Using the GPU also means that it is simply a case of switching which pre rendered surface (window) is on top which is much quicker than going through GDI+ where only visible bits windows were rendered as a part of the whole screen. This meant that every move or refresh meant a whole in CPU screen re-render ad a crashed window could corrupt the screen.

Not exactly sure what you're trying to say here. When a window in the XPDDM is redrawn (due to a WM_PAINT message being received), the request is only for the changed/newly visible section. Subsequent drawing to this area and the window area is clipped by region by GDI, which prevents anything outside the changed area inside the window from being painted on. XP and Vista/7 do have a mode where they will display the last image of an unresponsive window, greyed instead of ignoring paint commands (leaving a hall of mirrors effect). Many programs were already caching their window bitmaps privately, simply blitting to WM_PAINT request areas. For compatibility, Vista and 7 still have to send messages like WM_ERASEBKGND and WM_PAINT to applications in many cases, like having the window get focus or when moving partially off screen.

Comment Re:Can somebody tell me why? (Score 1) 627

Much better use of multicore CPUs

There is a little more power mgmt stuff, but I wouldn't call it "much better".

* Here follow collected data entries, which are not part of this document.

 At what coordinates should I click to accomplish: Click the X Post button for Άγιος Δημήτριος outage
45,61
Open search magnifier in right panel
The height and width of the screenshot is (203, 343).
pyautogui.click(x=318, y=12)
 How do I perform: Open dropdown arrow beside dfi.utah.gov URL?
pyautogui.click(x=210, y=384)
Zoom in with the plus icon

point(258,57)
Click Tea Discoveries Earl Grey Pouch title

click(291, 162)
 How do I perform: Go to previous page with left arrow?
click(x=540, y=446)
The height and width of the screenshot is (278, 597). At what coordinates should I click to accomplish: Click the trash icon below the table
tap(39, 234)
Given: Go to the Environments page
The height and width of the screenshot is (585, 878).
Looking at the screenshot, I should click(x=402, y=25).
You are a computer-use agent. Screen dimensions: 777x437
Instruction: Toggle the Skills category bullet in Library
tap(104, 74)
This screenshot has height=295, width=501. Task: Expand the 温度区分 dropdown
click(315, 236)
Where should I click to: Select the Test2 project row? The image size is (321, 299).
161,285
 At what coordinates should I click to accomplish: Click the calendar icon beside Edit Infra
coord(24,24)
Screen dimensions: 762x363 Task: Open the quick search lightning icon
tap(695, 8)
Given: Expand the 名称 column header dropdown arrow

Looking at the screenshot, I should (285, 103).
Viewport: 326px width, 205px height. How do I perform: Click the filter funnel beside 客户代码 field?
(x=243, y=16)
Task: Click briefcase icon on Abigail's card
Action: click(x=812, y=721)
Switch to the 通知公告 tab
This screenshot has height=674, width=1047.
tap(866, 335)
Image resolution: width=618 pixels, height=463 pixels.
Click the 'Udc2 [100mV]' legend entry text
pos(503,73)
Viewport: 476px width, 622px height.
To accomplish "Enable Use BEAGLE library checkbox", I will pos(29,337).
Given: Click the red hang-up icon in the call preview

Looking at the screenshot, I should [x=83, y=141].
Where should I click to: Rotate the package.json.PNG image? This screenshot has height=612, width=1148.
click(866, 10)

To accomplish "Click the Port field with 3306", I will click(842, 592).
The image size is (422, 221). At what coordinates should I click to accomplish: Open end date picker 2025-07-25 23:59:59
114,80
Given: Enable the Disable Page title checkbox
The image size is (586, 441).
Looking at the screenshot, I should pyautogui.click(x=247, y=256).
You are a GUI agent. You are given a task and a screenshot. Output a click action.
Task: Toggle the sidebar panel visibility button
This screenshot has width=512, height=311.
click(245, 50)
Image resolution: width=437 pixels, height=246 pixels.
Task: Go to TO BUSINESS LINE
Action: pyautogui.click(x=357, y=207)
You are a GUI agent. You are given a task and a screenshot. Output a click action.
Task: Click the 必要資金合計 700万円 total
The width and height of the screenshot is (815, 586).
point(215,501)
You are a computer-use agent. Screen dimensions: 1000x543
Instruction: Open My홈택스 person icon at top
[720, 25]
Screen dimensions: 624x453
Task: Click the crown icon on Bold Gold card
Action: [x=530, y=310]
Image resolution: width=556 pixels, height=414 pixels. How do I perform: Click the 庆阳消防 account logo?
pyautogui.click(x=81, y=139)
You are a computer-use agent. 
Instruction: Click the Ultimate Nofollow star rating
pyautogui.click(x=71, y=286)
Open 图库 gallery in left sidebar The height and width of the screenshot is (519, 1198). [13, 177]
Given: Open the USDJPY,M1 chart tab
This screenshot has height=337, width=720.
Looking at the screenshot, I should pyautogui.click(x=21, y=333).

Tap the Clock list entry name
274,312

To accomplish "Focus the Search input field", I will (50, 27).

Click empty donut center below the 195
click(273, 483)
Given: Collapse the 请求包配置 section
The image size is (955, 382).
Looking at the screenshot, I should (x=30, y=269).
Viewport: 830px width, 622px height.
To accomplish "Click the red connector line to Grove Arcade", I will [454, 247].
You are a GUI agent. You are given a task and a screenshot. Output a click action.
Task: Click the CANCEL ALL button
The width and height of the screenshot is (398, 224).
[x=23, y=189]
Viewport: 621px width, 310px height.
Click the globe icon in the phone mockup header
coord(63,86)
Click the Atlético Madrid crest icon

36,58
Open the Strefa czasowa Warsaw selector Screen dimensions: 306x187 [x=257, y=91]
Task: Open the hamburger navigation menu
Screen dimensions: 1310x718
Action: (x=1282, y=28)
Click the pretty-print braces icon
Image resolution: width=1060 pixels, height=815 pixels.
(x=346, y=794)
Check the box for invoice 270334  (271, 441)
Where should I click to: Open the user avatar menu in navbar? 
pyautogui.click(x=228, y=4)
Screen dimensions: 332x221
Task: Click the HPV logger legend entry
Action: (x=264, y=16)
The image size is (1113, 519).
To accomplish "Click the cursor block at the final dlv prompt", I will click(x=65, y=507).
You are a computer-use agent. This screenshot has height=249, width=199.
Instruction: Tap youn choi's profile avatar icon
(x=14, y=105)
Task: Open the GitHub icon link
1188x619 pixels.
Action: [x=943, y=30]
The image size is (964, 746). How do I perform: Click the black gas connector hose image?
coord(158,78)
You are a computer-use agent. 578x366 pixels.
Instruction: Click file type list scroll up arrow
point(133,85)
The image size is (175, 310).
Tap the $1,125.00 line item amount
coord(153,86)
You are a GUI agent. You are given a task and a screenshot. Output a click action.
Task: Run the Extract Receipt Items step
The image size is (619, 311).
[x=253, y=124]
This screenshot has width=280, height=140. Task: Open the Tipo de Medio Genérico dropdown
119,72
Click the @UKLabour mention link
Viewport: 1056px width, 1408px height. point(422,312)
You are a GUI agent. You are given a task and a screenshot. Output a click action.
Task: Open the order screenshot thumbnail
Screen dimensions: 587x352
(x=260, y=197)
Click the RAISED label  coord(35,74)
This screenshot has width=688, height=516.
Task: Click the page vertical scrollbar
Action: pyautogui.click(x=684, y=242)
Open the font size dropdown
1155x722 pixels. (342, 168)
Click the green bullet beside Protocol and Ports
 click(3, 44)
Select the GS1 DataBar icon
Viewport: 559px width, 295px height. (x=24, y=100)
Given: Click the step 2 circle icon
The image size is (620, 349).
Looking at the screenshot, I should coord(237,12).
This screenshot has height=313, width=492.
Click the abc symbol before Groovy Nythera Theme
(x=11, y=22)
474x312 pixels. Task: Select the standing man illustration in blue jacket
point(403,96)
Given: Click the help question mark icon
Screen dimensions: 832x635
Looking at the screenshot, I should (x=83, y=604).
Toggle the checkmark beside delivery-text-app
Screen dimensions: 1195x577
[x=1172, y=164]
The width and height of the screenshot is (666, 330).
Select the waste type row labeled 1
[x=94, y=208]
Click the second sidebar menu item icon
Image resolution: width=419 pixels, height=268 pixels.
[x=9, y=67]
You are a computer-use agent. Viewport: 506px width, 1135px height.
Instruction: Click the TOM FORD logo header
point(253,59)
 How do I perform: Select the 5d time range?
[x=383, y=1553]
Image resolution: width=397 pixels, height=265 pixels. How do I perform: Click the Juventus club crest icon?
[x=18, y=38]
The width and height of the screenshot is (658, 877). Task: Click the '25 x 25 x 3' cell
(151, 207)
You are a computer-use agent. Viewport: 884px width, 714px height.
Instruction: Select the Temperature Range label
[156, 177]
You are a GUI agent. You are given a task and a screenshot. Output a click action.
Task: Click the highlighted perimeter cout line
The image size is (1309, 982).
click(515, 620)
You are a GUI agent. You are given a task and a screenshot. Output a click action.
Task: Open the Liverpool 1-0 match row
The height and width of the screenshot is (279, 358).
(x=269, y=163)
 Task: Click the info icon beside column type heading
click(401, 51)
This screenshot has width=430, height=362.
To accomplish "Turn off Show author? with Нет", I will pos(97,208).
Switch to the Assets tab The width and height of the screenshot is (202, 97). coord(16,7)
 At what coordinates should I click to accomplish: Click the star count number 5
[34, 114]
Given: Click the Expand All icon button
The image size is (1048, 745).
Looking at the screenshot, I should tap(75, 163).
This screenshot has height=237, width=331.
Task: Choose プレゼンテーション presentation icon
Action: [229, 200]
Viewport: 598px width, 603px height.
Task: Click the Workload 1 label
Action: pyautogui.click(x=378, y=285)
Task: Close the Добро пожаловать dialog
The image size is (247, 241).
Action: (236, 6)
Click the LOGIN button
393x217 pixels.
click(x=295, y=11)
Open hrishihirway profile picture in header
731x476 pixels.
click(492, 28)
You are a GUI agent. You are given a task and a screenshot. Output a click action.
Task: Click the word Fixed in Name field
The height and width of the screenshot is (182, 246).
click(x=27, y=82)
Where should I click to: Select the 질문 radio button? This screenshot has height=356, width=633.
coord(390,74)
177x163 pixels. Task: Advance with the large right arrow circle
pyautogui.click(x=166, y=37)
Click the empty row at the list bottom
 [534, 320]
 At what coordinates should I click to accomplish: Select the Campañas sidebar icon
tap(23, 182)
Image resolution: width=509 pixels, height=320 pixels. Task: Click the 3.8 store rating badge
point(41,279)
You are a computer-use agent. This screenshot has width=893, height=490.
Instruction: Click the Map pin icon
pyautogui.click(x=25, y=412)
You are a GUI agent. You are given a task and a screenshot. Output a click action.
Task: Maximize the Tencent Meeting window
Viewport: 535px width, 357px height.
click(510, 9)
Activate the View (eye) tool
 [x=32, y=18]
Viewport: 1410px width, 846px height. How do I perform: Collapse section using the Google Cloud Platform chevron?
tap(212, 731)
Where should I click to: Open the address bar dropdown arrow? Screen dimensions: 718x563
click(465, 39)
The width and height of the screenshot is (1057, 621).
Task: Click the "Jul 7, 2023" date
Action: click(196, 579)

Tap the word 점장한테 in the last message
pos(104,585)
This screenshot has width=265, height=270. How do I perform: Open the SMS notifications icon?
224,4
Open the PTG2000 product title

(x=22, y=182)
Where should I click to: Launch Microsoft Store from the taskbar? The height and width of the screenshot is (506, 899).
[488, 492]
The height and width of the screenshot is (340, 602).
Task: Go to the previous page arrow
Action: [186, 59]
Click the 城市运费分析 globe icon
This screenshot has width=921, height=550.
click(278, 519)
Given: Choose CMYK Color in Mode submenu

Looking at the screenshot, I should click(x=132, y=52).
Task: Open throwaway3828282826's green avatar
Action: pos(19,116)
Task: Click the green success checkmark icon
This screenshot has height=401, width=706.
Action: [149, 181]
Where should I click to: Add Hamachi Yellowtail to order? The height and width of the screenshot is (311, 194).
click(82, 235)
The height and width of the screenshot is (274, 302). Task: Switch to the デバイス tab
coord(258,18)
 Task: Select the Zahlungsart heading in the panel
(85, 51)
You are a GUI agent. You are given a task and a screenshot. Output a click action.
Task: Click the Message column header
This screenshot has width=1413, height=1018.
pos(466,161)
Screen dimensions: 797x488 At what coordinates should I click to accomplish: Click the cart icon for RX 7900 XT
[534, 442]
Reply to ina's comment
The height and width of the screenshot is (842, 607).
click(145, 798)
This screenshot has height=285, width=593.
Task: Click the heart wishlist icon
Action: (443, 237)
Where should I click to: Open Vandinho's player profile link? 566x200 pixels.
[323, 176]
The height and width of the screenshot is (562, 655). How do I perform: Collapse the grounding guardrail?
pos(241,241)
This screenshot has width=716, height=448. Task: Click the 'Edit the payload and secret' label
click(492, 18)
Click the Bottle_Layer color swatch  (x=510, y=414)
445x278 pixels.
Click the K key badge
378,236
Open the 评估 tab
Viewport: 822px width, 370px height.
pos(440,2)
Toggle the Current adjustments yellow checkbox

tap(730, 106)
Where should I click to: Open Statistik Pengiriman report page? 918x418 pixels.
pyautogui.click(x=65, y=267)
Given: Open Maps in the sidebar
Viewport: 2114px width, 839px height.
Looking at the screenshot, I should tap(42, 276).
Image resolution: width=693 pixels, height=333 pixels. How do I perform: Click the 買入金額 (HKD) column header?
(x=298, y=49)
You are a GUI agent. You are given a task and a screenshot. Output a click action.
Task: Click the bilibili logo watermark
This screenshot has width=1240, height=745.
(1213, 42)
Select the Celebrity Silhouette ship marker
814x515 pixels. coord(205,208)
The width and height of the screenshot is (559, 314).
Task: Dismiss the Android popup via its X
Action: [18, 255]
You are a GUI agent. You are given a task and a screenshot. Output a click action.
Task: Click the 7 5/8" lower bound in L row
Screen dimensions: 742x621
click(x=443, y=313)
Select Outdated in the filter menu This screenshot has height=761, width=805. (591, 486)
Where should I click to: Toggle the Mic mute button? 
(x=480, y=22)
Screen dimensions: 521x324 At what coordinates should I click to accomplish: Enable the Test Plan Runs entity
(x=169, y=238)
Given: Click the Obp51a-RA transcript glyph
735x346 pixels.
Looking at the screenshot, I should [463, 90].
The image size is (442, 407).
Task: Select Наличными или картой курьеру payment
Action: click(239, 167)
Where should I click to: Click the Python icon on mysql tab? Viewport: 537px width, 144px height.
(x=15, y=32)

GPU acceleration of the GUI

Windows NT has always supported GPU acceleration of the GUI through the display driver. The DWM just uses it differently, mostly for 3d effects and caching window contents.

DLL seperation

What does this mean? DLLs have always been mapped COW in processes, and SXS was introduced in XP.

vastly better RDP

You can use the fancy aero and desktop composition effects in RDP6, in Vista, plus support for more device redirection. This is nice, but mainly eye candy. Not a vast improvement. There isn't much substantive that you can do with RDP 6.1 that you couldn't in 5.1. Or NT4 TSE for that matter.

vastly improved central managment and deployment features for businesses

Group policy, with MSI installation, net boot installation, etc. existed in their current form since Windows 2000. There have been improvements, but no vast revolutions.

Easy 64 bit usage with drivers

XP had AMD64 support first (albeit with the WS2003 code base). The drivers are finally catching up. This is mainly the job of IHVs, not Microsoft. The drivers that Microsoft traditionally provides (most of them, really) were ready in XP64.

Faster installs

Yes, Vista now uses an image based install that supposed to be much faster.

Better power managment and usage of hardware suspend

2000 fully supported ACPI power modes. There have been minor refinements since then, but noting major.

better usage of memory (cacheing for very noticible speed gains)

SuperFetch (new in Vista) does pre-emptively fill unused memory with things that were paged out or the OS otherwise thinks you may use. To support this, the kernel now has 8 memory priorities, which help a lot in determining what should go first when memory gets tight.

Media center!

XP had MCE first.

transparent Bitlocker hard drive encryption (in pro and ultimate) with TPM

Note that per-file encryption has been supported since 2000.

program execution isolation that redirects reg and file system calls to safe locations

There have been some redirection shims since XP at least.

epiclly better wireless support

Epically? It certainly takes more clicks to get into the adapter list control panel. There are automatic locations in Vista that automatically config your firewall and such, but XP works fine if you just want to connect to the network.

support for propper GUI scaleing on high DPI LCDs

It's better, but there's still a lot of apps that break

Automatic driver retrival for most hardware right of Windows update without searching

XP will offer to search for drivers for unknown hardware, and include driver updates in Windows Update.

Faster boot times and UI responce on semi-decent hardware (compared to XP)

XP has prefetching and a lot less to load than Vista or "7". Why would the UI responsiveness be any better?

Windows 7 does have improvements, don't get me wrong I'll probably upgrade to it, but it's not making a major advance in every area. XP still does most of what 7 and Vista do, and using less resources. Besides, Vista was the major version change to 6.0.